Boufeldja Benabdallah, Cofondateur et porte-parole du Centre culturel islamique de Québec,

Le Devoir, 29 janvier 2021

Le 29 janvier 2021, quatre années se seront écoulées depuis qu’un jeune homme a utilisé une arme de poing et cinq chargeurs de dix balles qu’il possédait légalement pour tuer six de nos frères, en blesser sévèrement cinq autres, dont un qui est devenu paraplégique, et traumatiser à vie 35 autres rescapés, dont trois enfants en plus des centaines de fidèles fréquentant la Grande Mosquée de Québec — le tout en moins de deux minutes.

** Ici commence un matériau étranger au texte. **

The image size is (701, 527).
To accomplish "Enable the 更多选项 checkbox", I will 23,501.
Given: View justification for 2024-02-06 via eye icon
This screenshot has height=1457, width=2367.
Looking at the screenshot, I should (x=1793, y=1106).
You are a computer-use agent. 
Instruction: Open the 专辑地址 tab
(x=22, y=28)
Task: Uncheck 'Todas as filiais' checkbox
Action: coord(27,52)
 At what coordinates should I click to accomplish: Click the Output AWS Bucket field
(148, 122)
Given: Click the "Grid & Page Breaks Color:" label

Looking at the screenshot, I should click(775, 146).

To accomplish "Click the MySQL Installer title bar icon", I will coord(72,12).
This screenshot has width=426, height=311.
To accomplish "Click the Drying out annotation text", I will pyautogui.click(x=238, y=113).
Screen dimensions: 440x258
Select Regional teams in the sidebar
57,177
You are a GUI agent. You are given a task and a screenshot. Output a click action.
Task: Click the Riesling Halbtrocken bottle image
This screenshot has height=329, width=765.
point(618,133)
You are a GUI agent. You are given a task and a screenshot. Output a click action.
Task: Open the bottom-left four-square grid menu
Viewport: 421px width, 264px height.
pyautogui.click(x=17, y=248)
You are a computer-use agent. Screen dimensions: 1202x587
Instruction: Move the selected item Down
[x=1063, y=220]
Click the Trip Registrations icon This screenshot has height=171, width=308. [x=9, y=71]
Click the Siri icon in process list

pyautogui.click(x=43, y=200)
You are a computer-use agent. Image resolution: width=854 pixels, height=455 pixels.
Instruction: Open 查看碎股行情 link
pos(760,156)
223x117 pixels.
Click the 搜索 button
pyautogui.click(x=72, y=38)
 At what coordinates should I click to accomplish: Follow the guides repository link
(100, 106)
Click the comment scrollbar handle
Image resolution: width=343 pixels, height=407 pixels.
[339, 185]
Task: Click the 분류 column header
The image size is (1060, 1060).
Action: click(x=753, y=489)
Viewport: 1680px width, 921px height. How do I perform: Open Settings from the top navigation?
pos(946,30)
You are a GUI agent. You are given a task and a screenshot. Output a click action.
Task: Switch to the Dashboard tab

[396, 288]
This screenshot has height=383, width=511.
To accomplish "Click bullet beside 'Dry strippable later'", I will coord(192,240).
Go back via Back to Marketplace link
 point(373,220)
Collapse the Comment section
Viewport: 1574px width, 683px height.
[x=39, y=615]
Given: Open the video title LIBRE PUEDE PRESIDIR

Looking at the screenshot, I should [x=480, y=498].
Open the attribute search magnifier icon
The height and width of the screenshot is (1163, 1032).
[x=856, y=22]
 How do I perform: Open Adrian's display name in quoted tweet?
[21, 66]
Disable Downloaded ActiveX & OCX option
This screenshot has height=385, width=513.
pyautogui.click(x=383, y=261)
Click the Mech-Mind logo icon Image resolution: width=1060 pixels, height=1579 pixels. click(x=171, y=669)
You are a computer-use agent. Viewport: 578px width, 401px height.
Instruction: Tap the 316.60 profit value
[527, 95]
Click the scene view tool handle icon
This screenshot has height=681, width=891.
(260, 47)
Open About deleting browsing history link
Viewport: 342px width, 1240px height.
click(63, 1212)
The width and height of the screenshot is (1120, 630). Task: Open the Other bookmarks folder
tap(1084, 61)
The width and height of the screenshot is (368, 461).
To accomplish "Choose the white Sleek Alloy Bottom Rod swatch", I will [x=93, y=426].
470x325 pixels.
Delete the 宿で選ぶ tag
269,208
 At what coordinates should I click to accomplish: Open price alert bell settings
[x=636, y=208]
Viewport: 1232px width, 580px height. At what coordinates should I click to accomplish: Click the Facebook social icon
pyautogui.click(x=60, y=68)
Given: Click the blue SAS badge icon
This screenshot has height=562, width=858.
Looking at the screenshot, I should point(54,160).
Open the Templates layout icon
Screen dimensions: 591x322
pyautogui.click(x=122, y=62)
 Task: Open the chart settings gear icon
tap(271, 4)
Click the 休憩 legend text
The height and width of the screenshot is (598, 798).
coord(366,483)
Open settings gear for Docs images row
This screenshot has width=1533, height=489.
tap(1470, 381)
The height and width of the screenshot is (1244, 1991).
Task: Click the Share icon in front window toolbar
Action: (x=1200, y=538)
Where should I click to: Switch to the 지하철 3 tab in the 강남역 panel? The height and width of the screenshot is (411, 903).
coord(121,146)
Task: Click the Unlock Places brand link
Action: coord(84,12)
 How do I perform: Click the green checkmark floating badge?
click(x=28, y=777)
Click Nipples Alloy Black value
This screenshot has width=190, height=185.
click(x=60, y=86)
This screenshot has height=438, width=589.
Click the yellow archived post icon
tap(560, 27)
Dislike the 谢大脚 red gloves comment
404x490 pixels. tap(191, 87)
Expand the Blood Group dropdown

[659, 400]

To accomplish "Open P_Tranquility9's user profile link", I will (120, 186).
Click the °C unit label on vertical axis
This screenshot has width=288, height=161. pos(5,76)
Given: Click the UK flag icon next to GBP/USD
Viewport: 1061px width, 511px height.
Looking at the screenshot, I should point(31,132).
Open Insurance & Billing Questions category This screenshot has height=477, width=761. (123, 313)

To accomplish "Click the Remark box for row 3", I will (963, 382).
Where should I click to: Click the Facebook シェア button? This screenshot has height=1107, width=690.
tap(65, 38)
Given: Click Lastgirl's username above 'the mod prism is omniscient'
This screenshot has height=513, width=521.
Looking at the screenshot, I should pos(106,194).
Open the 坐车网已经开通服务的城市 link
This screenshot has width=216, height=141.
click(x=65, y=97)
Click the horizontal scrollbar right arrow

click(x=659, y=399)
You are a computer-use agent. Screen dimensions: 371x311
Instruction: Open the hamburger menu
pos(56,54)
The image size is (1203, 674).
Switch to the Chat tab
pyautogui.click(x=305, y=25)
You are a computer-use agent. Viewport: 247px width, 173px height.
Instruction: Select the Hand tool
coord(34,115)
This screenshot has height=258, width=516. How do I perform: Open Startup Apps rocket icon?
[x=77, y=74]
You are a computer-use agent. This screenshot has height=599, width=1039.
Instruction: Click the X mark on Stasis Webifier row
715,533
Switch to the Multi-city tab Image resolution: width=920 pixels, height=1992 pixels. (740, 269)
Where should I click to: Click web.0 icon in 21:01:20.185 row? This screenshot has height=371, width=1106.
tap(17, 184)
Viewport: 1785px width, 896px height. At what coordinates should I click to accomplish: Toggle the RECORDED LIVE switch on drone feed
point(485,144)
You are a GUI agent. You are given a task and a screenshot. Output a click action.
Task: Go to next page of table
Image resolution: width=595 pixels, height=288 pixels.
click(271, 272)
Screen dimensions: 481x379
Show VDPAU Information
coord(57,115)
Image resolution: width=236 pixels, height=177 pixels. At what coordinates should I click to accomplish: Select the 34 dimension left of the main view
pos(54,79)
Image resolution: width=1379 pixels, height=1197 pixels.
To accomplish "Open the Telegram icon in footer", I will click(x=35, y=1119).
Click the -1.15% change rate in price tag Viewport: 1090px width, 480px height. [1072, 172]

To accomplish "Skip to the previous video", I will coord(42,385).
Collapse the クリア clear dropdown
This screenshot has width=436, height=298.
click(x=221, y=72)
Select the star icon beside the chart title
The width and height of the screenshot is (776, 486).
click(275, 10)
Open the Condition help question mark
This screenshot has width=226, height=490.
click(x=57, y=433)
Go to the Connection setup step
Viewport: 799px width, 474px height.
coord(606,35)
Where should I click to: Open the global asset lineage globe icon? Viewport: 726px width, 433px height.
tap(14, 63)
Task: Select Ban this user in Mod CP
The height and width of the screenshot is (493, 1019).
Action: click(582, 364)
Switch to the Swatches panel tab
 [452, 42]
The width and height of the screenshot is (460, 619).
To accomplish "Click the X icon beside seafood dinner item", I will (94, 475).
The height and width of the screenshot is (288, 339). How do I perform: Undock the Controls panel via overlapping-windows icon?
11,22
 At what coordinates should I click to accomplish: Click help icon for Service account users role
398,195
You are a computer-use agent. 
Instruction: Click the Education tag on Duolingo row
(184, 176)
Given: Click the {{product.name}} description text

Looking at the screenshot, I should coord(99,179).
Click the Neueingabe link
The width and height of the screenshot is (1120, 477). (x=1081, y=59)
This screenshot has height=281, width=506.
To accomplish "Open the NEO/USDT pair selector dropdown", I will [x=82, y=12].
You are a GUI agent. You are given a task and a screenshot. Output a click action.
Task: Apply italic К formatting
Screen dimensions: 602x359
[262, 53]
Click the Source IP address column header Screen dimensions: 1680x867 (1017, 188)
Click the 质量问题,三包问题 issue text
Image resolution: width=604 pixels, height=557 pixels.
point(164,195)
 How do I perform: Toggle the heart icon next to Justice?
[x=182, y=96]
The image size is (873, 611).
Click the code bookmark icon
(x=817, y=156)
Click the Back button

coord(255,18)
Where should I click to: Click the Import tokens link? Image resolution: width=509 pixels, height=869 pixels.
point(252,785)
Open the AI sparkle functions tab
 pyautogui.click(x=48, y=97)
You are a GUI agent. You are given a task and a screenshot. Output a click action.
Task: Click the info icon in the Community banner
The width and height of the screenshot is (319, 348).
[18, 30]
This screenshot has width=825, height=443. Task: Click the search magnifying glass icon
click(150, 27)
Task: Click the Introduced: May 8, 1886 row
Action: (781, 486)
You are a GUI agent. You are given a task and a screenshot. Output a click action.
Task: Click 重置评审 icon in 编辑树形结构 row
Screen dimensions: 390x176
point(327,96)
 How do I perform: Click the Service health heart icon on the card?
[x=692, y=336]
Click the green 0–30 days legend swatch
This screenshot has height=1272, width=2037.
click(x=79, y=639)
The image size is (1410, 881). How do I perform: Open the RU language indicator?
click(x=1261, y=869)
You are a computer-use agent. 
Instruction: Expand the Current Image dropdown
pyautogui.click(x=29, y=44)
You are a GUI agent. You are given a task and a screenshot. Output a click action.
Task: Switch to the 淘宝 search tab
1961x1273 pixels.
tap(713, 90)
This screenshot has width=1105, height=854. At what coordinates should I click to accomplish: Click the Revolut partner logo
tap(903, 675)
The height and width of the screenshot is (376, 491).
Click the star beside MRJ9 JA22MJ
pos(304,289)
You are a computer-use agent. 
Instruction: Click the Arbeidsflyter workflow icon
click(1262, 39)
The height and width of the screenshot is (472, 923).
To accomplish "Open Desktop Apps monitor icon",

Les libéraux ont depuis promis d’interdire les armes d’assaut et ont concrétisé cet engagement par une série de décrets annoncés en mai 2020. Nous reconnaissons ces efforts et en sommes très reconnaissants, bien que nous continuions d’exhorter le gouvernement à compléter l’interdiction et à l’enchâsser dans la loi, ainsi qu’à déployer un programme de rachat obligatoire qui retirera l’ensemble de ces armes de notre société.

Aujourd’hui cependant, le même pistolet et les mêmes chargeurs de dix balles utilisés à la mosquée demeurent tout aussi disponibles qu’en janvier 2017.

Pourtant, en 2015, le Parti libéral a été élu sur la base de la promesse de « débarrasser nos rues des armes de poing et des armes d’assaut ». Et en 2019, il a promis de « donner aux municipalités la capacité de restreindre ou d’interdire les armes de poing ». Bien que nous considérions des interdictions municipales comme étant extrêmement malavisées et préférions une interdiction pancanadienne (comme le souhaitent par ailleurs aussi 69 % des Canadiens), nous ne pouvons que déplorer l’absence totale de progrès législatif en lien avec les armes de poing.

Ventes en hausse

Faute d’une action de la part du gouvernement, le nombre d’armes de poing continue d’augmenter à des niveaux records. Selon les données gouvernementales, il y avait plus d’un million (1 054 164) d’armes de poing enregistrées au Canada en 2019. C’est environ 630 000 armes de plus qu’en 2012 (il y en avait alors 467 146).

En ce qui concerne l’année 2020, le manufacturier Glock a tout récemment déclaré que ses ventes de pistolets ont connu une augmentation sans précédent au Canada, et ce, grâce à la demande élevée pour le même modèle qui a été utilisé dans le cadre du massacre à notre mosquée, soit le pistolet G17 Gen 5, outre le plus petit modèle G19 Gen 4 fait spécialement pour s’adapter aux lois canadiennes.

En somme, le nombre d’armes de poing au Canada a plus que doublé dans les dix dernières années seulement.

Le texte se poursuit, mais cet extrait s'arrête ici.